Well, no actually. Or not, at least, if the latest cap set by the energy regulator Ofgem is anything to go by. Far from declining, the limit on the “dual fuel” bill per household (that’s gas and electricity) has just been raised by 10 per cent to £1,254 a year.
It is the latest in a line of semi-annual increases in a political mechanism that is designed — rather shamingly — to stop power utilities from gouging their most vulnerable customers. Somewhat belying its name, this “cap” has steadily risen, climbing by nearly a quarter from its lows in late 2016.
Why is this happening? Well, let’s start by deconstructing that cap a bit. About £521 relates to wholesale fuel costs, mainly gas. These move up and down and have recently been rising. Fair enough, you might say. The next big chunk is network charges, which is in effect the cost of operating all the wires that carry power from generator to consumer. Then we come to so-called “policy” costs, which account for £151 — or 12.5 per cent — of that £1,254 dual-fuel bill, or near 20 per cent if you strip out gas and just look at electricity. These are the consequence of the environmental policies the government has introduced to support decarbonisation, and are tacked stealthily on to customer bills.
They are much stickier. Many relate to contracts struck with low carbon energy generators stretching far into the future, which guarantee fixed sums indexed to inflation, or pay an increment over the prevailing wholesale price. What’s more they are still growing as a proportion of customer bills. In 2015, the environmental bill was just £91 per household, according to Ofgem data.
As a recent paper from the energy economist Dieter Helm points out, that upward march will continue as more low carbon capacity comes on at relatively high fixed prices in substitution for gas and coal baseload generation. True, the latest offshore wind contracts are actually slightly below current wholesale rates. But they aren’t due to come on stream until the mid 2020s. Meanwhile, earlier pricier cohorts of legacy deals still need to be paid.
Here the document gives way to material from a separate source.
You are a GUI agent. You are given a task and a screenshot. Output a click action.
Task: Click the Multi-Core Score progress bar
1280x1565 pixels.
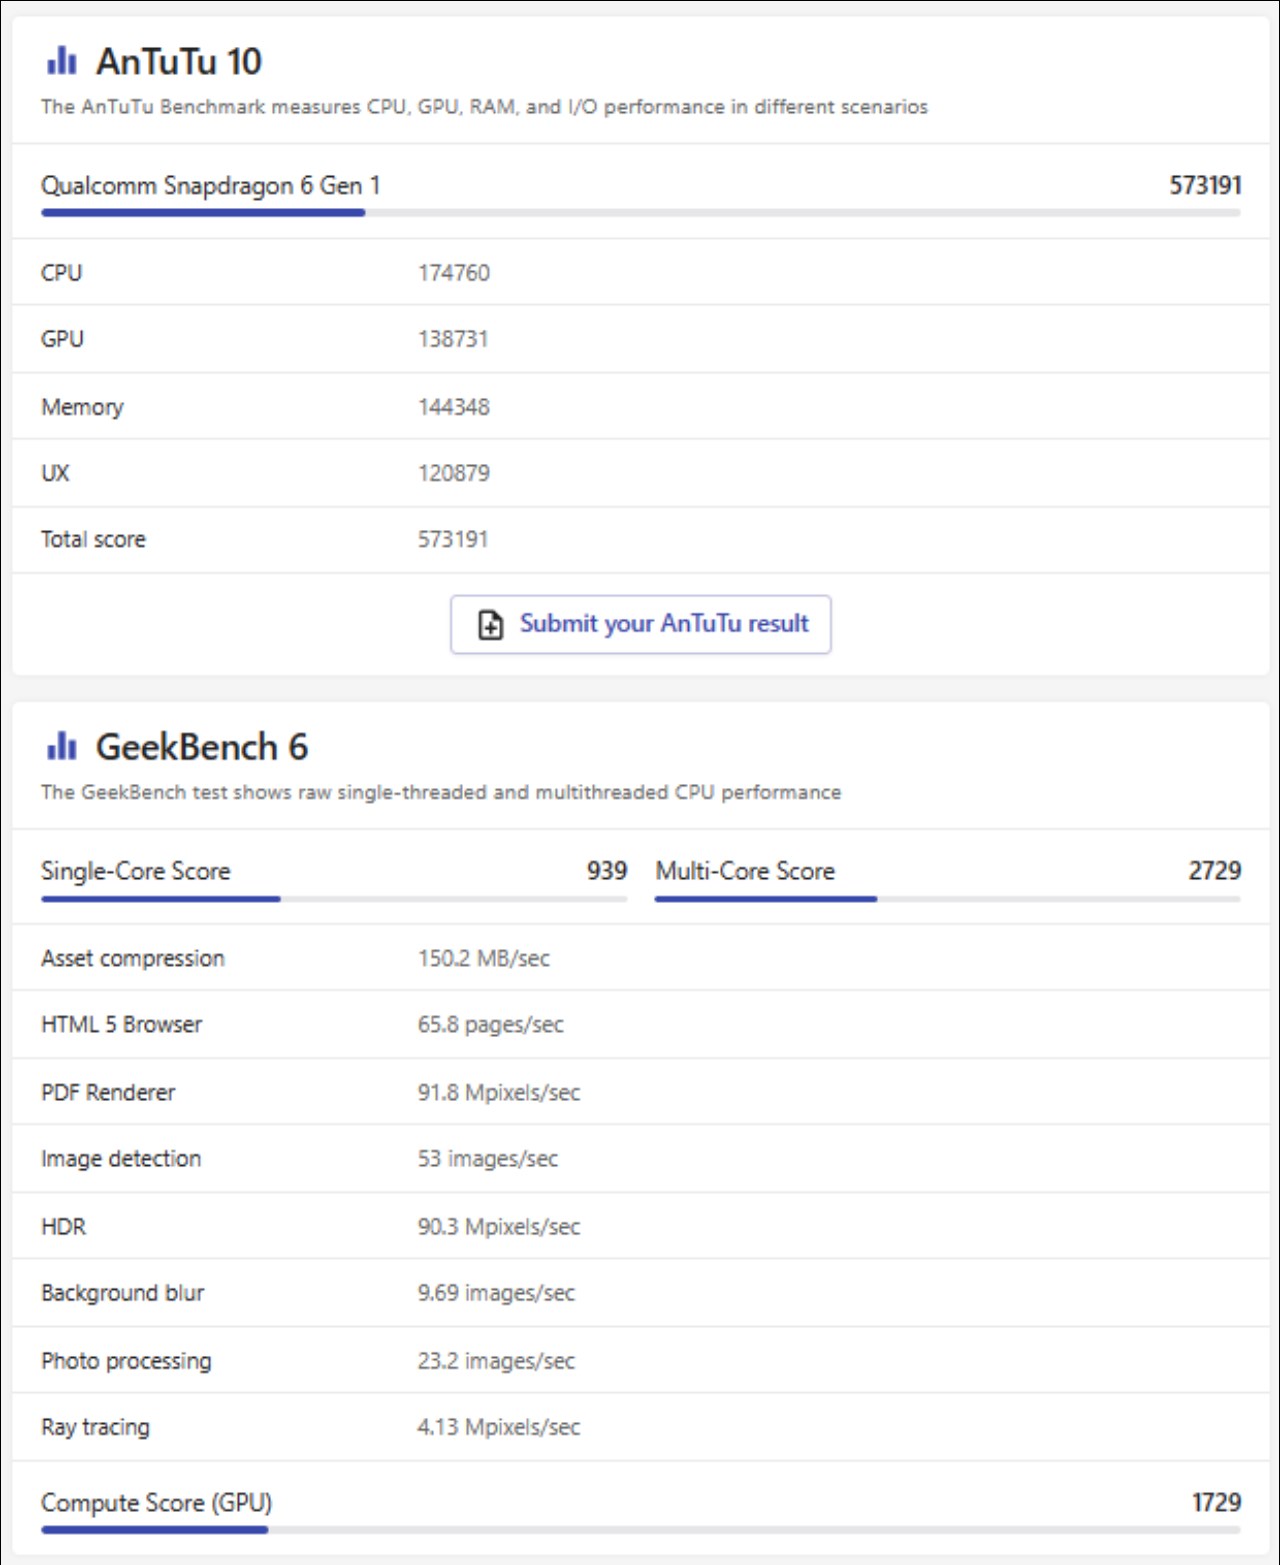[947, 899]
There’s also the fact that the whole market has mutated. The government is increasingly the central buyer through state-backed contracts, a process that steadily ousts market-based competition. All this means prices are likely to ossify, or even go up.
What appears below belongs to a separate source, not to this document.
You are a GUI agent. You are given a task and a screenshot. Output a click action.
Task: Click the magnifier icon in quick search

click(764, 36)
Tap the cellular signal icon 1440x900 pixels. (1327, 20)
High prices might be fine for those with cash and a big ecological conscience; the Tesla tendency, so to speak. But it’s not so great for those getting by on rather less. Note that the £1,254 cap represents about 10 per cent of the £12,000 of disposable income taken home by the poorest fifth of households in Britain. Add on another £400 a year for water and pretty quickly you have eaten nearly a sixth of your cash just to purchase the barest essentials of life.
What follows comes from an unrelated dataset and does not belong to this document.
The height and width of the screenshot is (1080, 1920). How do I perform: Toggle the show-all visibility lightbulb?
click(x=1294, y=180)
These legacy costs may have been incurred in the necessary task of starting the switch away from fossil fuels. But few would argue that the experiment has been wildly cost-effective. The government has backed technological horses — with predictable results. Lobbyists have run riot.
The “gilets jaunes” movement in France shows that voters do not have unending reserves of patience for carbon taxation, especially when served up in this highly regressive form.
So what is the solution? It is not as if these legacy costs can simply be wished away. One way would be to socialise them. Mr Helm suggests putting them in a “legacy bank”, which would be financed out of general taxation. Such a move, he argues, would not only avoid distorting the market, it would allow “prices to fall and hence customers to benefit from the falling price of renewables and probably gas too”. The less well off would be less exposed to self-rationing. Meanwhile, the bill from the past would fall more proportionately on those with broader shoulders.
Wiping the slate would not itself solve the challenge of ensuring future decarbonisation took place at lowest cost. But it would at least mitigate the burden of past splurging.
That seems wiser than betting on the public’s concern about climate change, and hoping that it is matched by a willingness to pay whatever it takes.